Rapid7 has a number of products that analyze cloud resources in isolation.  Examples include a classic vulnerability management product (InsightVM), a cloud security product (InsightCloudSec), and an Identity and Access Management (IAM) feature.  InsightCloudSec examines misconfigurations across all of a customers’ assets in the cloud, and its Identity and Access Management (IAM) feature examines users, roles, and permissions, flagging and flags misconfigurations that could result in privilege escalation and more.

The Problem

Taking something like a privilege escalation in isolation also doesn’t tell the entire story of your attack surface.  For example, an attacker might escalate their privileges to where they have administrator-level access to everything on the system.  Okay, so they compromised this resource.  Is the compromised resource especially valuable?  Does the attack mean anything for the surrounding devices?  If neither, then we might deprioritize fixing the resource.  What if, however, the privilege escalation not only confers admin privileges but also prompts a more valuable adjacent or nearby machine to allow the attacker to log in with that admin account, giving it full privileges on this more valuable system?  Suddenly, a compromise to some unwatched machine can mean instant admin access to something more important, and this login might very well look like regular, normal, approved activity.

In a case like this, when investigating an isolated resource, you aren’t getting the full picture.  You aren’t seeing the full impact of the resource, should it get compromised.  In order to do this, you need to be able to see any at-risk resources and neighboring machines/systems, and understand their vulnerabilities as well as what their potential value is as a target.  The immediate “impact zone” is known as the blast radius.

The Solution

Seeing a list of resources will suffice if the user is just looking for the immediate impact.
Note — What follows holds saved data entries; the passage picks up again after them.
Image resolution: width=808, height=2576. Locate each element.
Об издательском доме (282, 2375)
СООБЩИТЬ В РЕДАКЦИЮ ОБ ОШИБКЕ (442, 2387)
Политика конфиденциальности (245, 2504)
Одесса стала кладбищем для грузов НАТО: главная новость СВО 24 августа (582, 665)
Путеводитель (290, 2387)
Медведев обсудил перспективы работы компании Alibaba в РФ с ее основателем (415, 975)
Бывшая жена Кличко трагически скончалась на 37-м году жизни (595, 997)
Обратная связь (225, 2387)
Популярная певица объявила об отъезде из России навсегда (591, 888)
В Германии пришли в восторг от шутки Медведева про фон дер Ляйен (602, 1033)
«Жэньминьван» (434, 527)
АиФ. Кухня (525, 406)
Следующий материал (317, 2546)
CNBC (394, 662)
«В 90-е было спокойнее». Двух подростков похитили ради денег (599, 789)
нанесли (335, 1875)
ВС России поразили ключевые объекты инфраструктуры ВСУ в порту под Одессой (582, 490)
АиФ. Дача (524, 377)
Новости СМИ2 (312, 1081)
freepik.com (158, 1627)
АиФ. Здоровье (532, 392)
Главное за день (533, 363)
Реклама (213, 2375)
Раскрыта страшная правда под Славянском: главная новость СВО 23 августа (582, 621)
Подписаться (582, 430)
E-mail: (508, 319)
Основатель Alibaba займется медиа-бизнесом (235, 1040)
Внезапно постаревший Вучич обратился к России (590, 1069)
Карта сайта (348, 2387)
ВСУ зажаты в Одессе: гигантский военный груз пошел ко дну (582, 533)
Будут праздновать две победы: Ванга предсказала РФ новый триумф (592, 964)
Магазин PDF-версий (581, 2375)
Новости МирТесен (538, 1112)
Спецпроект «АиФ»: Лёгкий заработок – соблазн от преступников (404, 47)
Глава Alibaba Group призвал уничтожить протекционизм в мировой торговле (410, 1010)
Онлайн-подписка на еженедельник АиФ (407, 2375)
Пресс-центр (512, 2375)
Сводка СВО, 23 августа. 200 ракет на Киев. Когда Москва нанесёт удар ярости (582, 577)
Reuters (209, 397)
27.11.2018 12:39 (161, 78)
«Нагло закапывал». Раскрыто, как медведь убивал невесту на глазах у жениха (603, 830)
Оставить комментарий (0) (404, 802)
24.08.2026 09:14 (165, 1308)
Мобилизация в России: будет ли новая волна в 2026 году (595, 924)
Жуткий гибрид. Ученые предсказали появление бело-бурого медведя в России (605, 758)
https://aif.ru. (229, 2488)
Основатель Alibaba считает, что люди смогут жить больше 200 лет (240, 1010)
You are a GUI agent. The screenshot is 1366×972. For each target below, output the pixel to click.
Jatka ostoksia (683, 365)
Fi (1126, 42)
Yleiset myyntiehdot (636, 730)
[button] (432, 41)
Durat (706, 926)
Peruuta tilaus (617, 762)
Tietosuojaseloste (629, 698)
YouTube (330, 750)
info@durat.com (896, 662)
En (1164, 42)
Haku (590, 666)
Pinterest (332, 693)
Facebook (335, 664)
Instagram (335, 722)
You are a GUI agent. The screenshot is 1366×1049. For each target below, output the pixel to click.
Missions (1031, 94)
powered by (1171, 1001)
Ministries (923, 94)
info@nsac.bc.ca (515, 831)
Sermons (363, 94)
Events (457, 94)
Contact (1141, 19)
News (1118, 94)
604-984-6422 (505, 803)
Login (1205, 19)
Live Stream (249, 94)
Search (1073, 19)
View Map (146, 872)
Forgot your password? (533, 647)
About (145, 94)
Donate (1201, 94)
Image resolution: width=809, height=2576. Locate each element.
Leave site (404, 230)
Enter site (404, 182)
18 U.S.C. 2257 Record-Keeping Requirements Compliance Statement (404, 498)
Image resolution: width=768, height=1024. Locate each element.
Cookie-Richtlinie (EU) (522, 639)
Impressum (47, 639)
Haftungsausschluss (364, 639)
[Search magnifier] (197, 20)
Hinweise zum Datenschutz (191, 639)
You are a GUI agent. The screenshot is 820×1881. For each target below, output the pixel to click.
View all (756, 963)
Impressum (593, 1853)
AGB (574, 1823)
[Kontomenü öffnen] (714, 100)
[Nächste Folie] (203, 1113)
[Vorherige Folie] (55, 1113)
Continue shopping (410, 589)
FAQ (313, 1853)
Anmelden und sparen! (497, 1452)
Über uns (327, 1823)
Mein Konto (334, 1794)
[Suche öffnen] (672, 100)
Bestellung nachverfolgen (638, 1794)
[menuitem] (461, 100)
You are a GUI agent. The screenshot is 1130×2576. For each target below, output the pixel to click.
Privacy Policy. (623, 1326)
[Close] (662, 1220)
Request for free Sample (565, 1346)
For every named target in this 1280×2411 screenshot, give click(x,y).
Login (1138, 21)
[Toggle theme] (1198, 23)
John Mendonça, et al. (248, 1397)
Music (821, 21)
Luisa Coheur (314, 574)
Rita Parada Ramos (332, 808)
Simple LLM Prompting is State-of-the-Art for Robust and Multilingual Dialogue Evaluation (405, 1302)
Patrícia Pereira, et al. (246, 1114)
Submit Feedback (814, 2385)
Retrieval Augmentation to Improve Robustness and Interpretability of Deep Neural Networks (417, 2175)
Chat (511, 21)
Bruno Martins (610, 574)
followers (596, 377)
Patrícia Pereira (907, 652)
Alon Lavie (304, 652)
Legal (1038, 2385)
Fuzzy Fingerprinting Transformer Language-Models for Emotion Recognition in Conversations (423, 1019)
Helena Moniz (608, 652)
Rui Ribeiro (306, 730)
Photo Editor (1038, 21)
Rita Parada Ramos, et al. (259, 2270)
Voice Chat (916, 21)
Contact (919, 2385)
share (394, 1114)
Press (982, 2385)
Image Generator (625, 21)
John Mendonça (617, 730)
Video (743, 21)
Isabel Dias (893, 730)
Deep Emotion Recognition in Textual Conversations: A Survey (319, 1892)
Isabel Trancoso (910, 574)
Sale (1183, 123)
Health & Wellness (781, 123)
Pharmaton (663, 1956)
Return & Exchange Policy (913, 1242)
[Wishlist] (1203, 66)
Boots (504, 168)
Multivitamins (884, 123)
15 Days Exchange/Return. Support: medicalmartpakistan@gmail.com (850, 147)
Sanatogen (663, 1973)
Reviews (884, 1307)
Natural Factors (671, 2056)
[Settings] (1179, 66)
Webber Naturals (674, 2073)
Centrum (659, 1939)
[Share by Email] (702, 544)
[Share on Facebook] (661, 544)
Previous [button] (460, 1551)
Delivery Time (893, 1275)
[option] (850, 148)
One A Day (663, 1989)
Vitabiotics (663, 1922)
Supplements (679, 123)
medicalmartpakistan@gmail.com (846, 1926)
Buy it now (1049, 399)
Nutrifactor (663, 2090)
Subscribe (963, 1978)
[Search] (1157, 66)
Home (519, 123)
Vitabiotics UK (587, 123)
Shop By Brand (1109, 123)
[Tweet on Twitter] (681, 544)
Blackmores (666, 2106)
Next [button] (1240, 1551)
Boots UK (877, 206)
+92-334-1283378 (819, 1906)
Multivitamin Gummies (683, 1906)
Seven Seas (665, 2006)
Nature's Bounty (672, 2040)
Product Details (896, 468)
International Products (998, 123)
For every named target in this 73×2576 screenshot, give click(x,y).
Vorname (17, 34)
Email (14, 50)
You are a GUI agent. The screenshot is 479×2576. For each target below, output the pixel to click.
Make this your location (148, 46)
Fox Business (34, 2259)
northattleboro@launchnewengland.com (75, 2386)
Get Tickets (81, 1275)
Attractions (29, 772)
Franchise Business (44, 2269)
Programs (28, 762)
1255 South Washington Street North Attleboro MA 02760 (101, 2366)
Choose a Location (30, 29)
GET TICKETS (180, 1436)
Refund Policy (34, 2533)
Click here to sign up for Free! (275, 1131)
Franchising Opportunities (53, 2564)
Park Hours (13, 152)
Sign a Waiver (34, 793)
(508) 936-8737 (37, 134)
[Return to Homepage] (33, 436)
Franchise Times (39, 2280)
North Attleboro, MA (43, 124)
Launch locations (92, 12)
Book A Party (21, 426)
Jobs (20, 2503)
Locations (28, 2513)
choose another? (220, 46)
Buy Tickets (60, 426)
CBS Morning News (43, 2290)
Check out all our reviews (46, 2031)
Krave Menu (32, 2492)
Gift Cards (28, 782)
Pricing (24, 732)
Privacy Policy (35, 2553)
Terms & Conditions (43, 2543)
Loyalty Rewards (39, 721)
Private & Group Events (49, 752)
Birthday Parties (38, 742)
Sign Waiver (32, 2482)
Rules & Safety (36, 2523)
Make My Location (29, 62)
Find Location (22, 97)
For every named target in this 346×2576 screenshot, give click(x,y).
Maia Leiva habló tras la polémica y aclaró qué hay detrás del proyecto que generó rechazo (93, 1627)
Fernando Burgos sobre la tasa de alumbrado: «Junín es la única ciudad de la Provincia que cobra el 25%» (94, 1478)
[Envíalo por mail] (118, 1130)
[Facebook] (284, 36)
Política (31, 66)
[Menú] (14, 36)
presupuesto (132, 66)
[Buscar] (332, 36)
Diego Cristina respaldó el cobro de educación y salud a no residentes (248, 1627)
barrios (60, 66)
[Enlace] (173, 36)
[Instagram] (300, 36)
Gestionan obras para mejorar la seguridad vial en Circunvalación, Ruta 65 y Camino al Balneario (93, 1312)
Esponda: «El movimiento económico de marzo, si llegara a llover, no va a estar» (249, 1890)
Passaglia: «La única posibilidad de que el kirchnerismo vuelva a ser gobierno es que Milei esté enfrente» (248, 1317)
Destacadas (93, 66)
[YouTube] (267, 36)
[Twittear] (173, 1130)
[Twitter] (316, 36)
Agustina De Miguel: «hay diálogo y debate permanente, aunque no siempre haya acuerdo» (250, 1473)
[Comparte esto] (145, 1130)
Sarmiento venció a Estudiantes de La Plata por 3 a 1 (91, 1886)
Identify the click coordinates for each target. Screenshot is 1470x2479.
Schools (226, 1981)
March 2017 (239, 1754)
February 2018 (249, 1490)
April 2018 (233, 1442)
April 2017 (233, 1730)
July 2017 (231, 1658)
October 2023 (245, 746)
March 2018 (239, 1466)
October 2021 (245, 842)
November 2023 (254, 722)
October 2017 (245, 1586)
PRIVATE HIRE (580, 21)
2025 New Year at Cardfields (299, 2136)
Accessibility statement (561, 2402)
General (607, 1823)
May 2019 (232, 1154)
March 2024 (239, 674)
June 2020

However, if the user wants to expand that out a level - to see the blast radius of the wider blast radius, for example - lists and tables aren’t very helpful.  Visualizations, particularly graph-style visualizations, suit this perfectly.

  • First, we took the single layer or abstraction of the “Related Resources” feature, and we represented it in a graph.  That’s pretty simple and predictable.

  • Then we wanted to give the user the ability to explore this and expand those graphs out over multiple abstractions, or layers.  We wanted to give them the ability to expand their view in order to see the related resources of the related resources.

  • We discovered that, in some instances, these graphs can get pretty large and unwieldy, so we introduced grouping of like resources.  If a resource has, for example, 12 NICs, we can just group those together.

  • For each resource, we had to give the user more than just the resource name and type, so we created “hovers” that show the cloud account and ID as well the region, etc. Clicking on a resource node brings up a side panel that slides in from the right to tell you all the most important details about that particular resource.

At this point, the feature is incredibly useful..  What we have is a “blast radius” and then some (because we have resources beyond what you might find in a typical blast radius) that the user can expand outward to their hearts’ content - and in any direction.  It’s all visually displayed, so the relationships can get very complex, yet the visualization remains very easy to understand, even at a quick glance.

The Related Resources screen, expanded out through several layers of related resources.

However, we’re a security company. Despite this being constructive, if we center on a compromised host, just noticing the related resources doesn’t tell us much.  Are those other resources vulnerable to the same attacks?  Are they mis-configured such that the attacker of the compromised host can simply log in to the neighboring machines and immediately gain admin access without even trying?  We can’t tell from the graph, so we added a “ security mode.” When turned on, the security mode lights up the resources that have critical and high severity security issues, indicating their problems.  We chose to only do this only for critical and high severities because if we included mediums, lows, and/or informational issues, the whole graph would light up like a Christmas tree.  It would reverberate with noise, and when everything is colored with a severity, then the issues that we genuinely care bout about no longer stand out as prominently.  Seeing all those colors and having to carefully examine each one to understand what it means would lead to cognitive overload.  Even if it only takes milliseconds for each individual security issue, they add up.

The Related Resources screen with security information turned on.

Now a user can look at a single resource and expand out its first layer of related resources and turn on the security mode.  The user can then focus on expanding out only the layers where the source node of that expansion has security issues, and ignore the noise.